USANDO AS INFORMAÇÕES
a: Indique se cada afirmação concorda com o trecho sobre a Covid-19 na Índia, respondendo sim ou não e citando as palavras do trecho que decidem a resposta. (i) A Índia registrou mais de 400 mil casos em um único dia. (ii) O total de mortes no país ultrapassou 230 mil. (iii) Os especialistas consideram que os números oficiais estão acima da realidade.
b: Escreva a continuação do trecho sobre a Covid-19 na Índia a partir da última frase apresentada.
++++ TRECHO SELECIONADO ++++
País registrou o maior número diário de mortes e concentrou 49% dos infectados e 28% dos óbitos do mundo em 24 h. Mesmo assim, especialistas veem subnotificação nos dados oficiais.
A Índia registrou nesta quinta-feira (6) um novo recorde mundial de casos diários de Covid-19 (412 mil) e também o maior número de mortes do país (3.980), segundo dados oficiais do governo.
Os números do Ministério da Saúde indiano elevam o total de infectados para mais de 21,1 milhões e o de óbitos, para mais de 230 mil.
O país foi responsável por 49% dos casos e 28% das mortes registradas no planeta nas últimas 24 horas, segundo dados do “Our World in Data”, projeto ligado à Universidade de Oxford.
Mas especialistas consideram que os números oficiais estão muito abaixo da realidade e que o pior cenário ainda vai acontecer dentro de algumas semanas.
++++ DADOS REGISTRADOS ++++
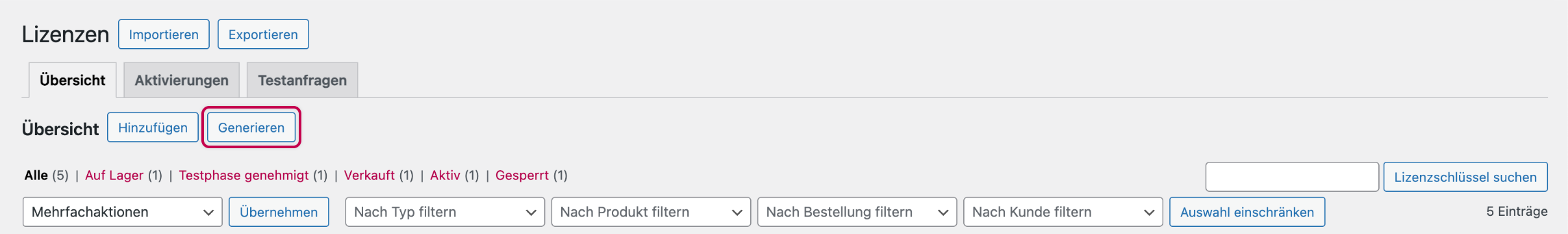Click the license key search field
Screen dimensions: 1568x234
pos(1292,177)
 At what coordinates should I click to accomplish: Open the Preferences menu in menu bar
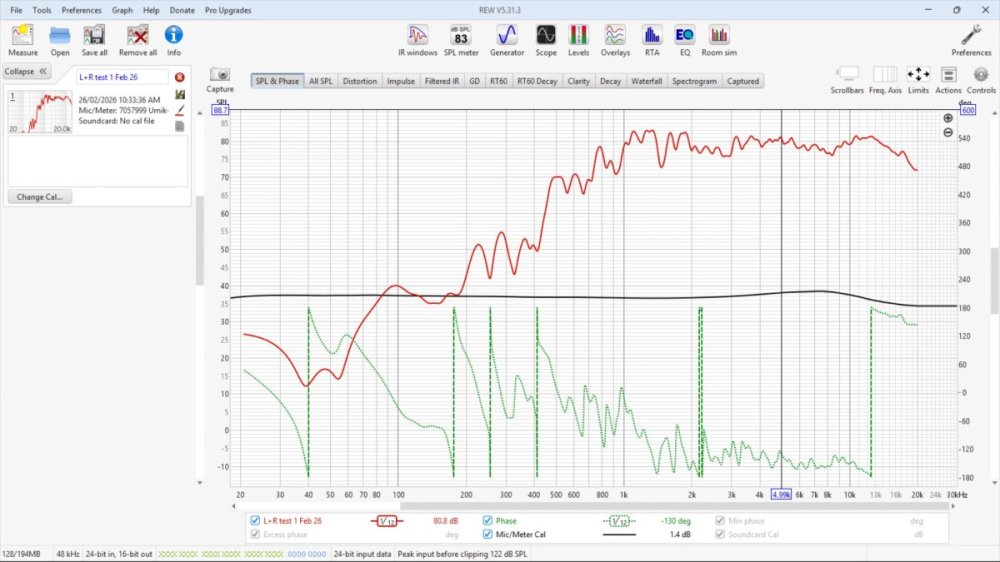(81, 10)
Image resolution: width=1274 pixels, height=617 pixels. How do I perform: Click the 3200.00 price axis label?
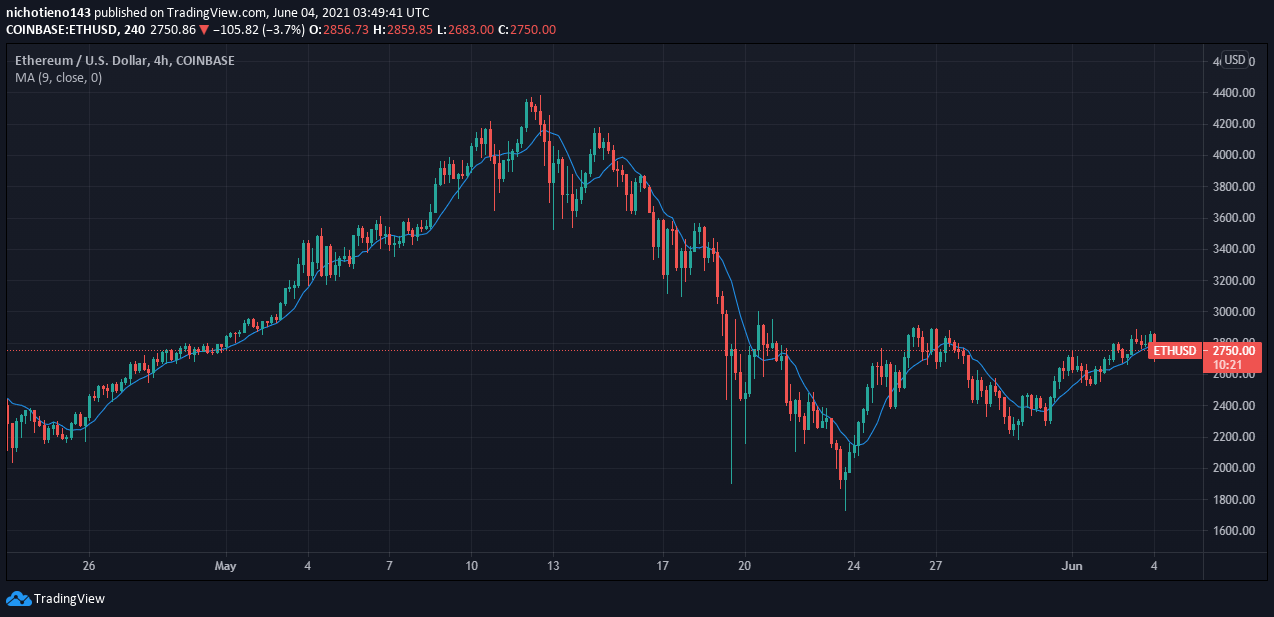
++++
++++ DADOS REGISTRADOS ++++
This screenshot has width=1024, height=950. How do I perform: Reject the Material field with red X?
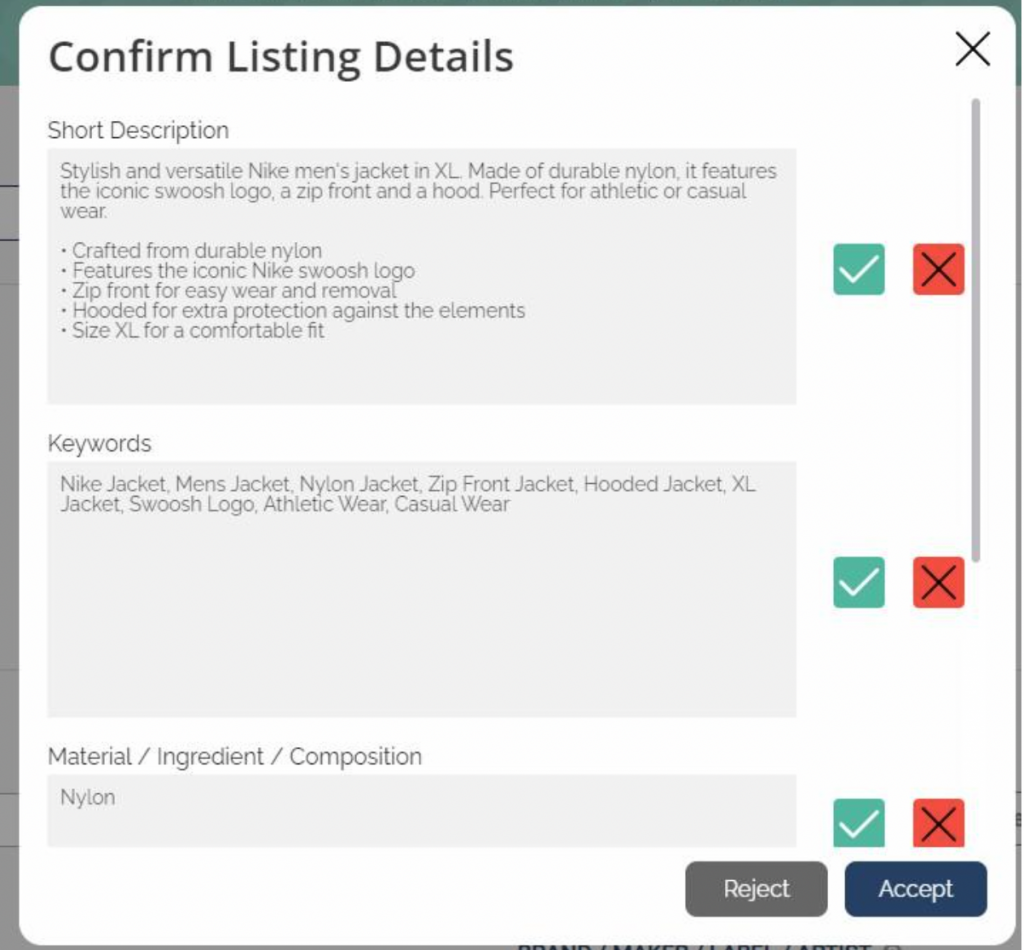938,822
++++
CONJUNTO DE RESPOSTAS
a:
(i) Sim: "um novo recorde mundial de casos diários de Covid-19 (412 mil)".
(ii) Sim: "o de óbitos, para mais de 230 mil".
(iii) Não: "os números oficiais estão muito abaixo da realidade".

b:
O vírus está se espalhando pelo interior, nas áreas rurais, onde vivem 70% dos mais de 1,3 bilhão de habitantes do país, que é o segundo mais populoso do mundo.
“A situação se tornou perigosa nas aldeias”, diz Suresh Kumar, coordenador de campo da Manav Sansadhan Evam Mahila Vikas Sansthan, uma instituição de caridade de direitos humanos.
Kumar diz que “há mortes em quase todas as casas” em aldeias onde a instituição trabalha, no estado de Uttar Pradesh (onde vivem cerca de 200 milhões, quase a população inteira do Brasil).
“As pessoas estão com medo e amontoadas em suas casas com febre e tosse”, afirma Kumar. “Os sintomas são todos de Covid-19, mas sem nenhuma informação disponível muitos pensam que é gripe sazonal”.
A explosão no número de casos provocou o colapso dos hospitais, que enfrentam falta de leitos, remédios e oxigênio. Crematórios não conseguem atender ao volume de corpos nas grandes cidades.
Muitas pessoas morrem em casa ou na porta dos hospitais, à espera de um leito ou oxigênio. Parentes precisam pagar pelos insumos médicos dos internados e até pela lenha da cremação.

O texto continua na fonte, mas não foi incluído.